Eventually there’s a scrolling bar, though one could also set the height of the drawer as needed.
Hovering an object displays information in the prompt. Though, it could be displayed with a layer as well.

There’s a tab too for the desktop, then, instead of put it in front, one just have to expand the tab to get its content. It could be the same for the trash folder.

By this mean, one can have a quick overview upon some documents related to a global task.

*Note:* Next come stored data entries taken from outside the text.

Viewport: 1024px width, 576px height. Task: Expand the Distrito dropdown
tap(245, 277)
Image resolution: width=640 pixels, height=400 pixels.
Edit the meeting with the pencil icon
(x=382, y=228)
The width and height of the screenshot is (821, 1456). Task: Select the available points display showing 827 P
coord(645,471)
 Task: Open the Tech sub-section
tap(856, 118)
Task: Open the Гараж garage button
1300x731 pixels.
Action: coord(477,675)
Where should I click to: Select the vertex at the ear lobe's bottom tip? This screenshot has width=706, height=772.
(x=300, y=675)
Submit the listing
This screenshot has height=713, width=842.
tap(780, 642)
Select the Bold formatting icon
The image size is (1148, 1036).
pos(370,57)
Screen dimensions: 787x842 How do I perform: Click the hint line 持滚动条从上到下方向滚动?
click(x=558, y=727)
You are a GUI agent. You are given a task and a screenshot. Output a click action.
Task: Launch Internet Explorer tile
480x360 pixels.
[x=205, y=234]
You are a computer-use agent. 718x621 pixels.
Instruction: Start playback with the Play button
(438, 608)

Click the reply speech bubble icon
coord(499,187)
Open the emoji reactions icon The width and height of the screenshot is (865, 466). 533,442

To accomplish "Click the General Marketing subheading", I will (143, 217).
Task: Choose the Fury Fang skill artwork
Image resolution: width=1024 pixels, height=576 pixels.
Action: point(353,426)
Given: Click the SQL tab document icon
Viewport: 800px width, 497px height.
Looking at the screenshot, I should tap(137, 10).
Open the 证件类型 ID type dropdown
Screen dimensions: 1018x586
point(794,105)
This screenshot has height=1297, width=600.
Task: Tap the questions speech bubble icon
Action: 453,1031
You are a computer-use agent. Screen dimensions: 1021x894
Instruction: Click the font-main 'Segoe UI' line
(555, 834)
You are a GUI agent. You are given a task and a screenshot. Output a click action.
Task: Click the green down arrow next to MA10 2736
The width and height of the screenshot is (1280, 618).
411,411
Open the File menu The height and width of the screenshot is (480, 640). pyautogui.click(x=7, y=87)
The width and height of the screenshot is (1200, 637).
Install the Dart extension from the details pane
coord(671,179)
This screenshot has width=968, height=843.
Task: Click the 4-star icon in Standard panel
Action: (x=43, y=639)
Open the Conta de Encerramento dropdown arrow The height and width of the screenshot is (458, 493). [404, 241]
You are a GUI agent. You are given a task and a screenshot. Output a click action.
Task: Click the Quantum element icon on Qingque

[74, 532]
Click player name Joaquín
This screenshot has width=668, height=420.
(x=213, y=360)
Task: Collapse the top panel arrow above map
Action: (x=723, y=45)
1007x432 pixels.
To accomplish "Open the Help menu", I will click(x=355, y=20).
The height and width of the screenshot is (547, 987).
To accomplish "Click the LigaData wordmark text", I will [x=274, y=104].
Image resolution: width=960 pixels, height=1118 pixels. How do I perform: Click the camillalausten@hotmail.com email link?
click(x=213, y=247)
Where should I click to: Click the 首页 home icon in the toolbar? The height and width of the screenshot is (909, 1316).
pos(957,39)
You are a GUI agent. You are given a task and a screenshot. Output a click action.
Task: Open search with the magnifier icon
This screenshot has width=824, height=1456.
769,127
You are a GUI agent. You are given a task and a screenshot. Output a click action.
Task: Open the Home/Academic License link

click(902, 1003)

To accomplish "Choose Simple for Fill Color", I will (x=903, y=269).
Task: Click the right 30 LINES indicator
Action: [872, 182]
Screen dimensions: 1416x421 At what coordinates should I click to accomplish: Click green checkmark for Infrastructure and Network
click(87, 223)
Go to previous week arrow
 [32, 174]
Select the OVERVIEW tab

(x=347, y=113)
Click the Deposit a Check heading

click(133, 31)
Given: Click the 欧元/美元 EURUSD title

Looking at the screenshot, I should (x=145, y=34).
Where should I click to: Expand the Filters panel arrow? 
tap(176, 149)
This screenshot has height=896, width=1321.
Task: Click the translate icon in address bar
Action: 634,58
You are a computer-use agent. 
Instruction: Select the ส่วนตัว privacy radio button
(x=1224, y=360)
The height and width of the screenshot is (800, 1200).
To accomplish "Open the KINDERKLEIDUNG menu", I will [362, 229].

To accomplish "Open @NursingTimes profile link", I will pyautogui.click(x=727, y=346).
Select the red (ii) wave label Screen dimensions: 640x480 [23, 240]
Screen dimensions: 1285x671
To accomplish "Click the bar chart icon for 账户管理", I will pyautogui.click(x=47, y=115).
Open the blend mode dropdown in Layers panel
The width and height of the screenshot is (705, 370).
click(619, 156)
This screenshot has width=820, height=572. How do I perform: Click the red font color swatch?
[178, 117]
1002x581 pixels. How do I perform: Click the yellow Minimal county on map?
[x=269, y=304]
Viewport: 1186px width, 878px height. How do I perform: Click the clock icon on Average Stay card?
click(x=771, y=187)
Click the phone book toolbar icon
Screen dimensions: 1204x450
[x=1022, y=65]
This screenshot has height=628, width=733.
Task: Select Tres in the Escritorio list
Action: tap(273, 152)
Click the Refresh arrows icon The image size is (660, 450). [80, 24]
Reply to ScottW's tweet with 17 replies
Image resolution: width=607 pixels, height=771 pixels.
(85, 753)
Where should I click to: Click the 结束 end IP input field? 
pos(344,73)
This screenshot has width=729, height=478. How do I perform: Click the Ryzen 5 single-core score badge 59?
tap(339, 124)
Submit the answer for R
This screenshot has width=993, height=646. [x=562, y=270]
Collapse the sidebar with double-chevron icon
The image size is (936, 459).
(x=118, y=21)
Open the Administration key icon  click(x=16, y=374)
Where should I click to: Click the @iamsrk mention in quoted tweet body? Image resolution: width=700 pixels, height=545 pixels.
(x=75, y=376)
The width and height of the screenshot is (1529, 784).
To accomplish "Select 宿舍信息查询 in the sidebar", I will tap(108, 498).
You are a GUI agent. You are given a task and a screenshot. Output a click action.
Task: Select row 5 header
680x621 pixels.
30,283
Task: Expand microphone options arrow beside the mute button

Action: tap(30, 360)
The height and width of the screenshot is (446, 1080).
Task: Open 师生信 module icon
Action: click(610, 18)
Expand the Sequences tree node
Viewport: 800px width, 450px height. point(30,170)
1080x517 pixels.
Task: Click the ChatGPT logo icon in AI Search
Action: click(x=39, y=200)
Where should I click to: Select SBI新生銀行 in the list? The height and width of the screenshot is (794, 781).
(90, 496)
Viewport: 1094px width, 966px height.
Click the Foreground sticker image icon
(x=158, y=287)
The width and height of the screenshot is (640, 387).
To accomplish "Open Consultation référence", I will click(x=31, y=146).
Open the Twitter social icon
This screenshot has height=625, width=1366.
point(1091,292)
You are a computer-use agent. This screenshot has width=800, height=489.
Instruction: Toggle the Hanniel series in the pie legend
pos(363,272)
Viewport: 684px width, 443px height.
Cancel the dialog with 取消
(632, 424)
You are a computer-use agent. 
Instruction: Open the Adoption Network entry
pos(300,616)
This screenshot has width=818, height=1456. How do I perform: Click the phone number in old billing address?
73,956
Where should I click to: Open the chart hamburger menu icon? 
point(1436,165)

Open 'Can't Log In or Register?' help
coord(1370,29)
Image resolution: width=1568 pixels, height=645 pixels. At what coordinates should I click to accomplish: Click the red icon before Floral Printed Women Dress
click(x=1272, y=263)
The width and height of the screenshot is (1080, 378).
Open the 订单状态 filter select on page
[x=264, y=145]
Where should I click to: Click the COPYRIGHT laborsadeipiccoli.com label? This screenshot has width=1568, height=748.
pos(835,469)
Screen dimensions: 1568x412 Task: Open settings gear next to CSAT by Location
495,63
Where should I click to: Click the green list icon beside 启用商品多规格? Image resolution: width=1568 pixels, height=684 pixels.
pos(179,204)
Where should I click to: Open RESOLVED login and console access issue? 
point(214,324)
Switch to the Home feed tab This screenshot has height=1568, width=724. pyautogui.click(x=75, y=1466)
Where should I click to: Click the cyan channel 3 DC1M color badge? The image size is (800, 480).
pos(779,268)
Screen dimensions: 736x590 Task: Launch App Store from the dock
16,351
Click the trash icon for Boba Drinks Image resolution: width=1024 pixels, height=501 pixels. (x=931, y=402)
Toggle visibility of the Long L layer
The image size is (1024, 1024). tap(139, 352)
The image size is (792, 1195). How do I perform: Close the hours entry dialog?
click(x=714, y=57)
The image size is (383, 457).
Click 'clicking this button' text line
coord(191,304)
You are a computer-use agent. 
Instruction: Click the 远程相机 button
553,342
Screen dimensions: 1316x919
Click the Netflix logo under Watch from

Let’s the user getting access to the functionalities

février 21, 2007

Currently GNOME is flamed about printing dialog, not enough functionalities. Maybe one better has to uncouple the back-end from the front-end.
Let’s say a driver, its functionalities are accessible through a set of keys which differents kind of values (boolean, integer…), something like Gconf. Then, with a GUI-toolkit, the user picks the keys that he needs and figure out graphicaly their values as he wants. By this means, everything being equal, people from GNOME can make their desktop environment as they think it ought to be; if the user disagree, he just has to change it.
No more flames about the printing dialog, just maybe that GNOME requires from the user some extra-works. Even not. If people can also share their customizations, the desktop environment developement will become a matter of back-end. Hence the front-end could be let to the user or to some communities of users.
Sure, my opinion is quite simple, but the technologies developement is better when they are uncoupled.

uncoupling

The GUI-toolkit

février 17, 2007

It could be a good thing if the GUI-toolkit used by the developers was shared with the user. Standardized GUIs are well conceived, nonetheless that doesn’t mean that they fit to the user needs and so on. Try every theme avialable on your desktop, let aside the look and feel, the structure doesn’t change but is more or less clear depending the theme.
So, having a lot of themes is great as well as to customize a toolbar, but that doesn’t touch really to the layout structure nor to its behaviours. That seems to be the same thing to have a lateral pane instead of a drawer, but not for the user because this is a subjective preference which corresponds to a reality at use. Last but not least, only the user knows what could be the best for him.

toolkit

Of course, I let aside the kind of GUI-toolkit requiered for this purpose, obviously, it should be WYSIWYG, easy to use and so on; it could be a front-end able to struggle with GTK, Qt and Co°, or whatever. But, at least, there will be something in common between the developers and the users, that seems to be a win-win deal. Excepted for the consulting buisness in GUI design.

Contextual menu

février 17, 2007

What could be said about that ? Certainly, the philosophy there, is to give an access by a right-click to some functions that the target don’t present or offer itself. It’s not true under GNOME: the contextual menu of a launcher offers to launch the launcher, action which can be done by a simple click (is it not the function of a launcher?)
Now, what does one put in this utility? The choice could be completely arbitrary indeed. In other words, what is the context here? Well, in fact, there’s nothing really contextual, it’s just a remote control with a selection of functions.
So, one could let the user editing the contextual menu but, since it’s just a remote control, it seems better to provide a personal area like this one:

contextual-menu

One puts there what one needs or used to use. Depending the task or the job to do, one gets directly the relevant tools of the software. Not really useful on 15″ screen monitor, but very useful on a 20″ and more. Ok, I’m not sure, but it’s not very new.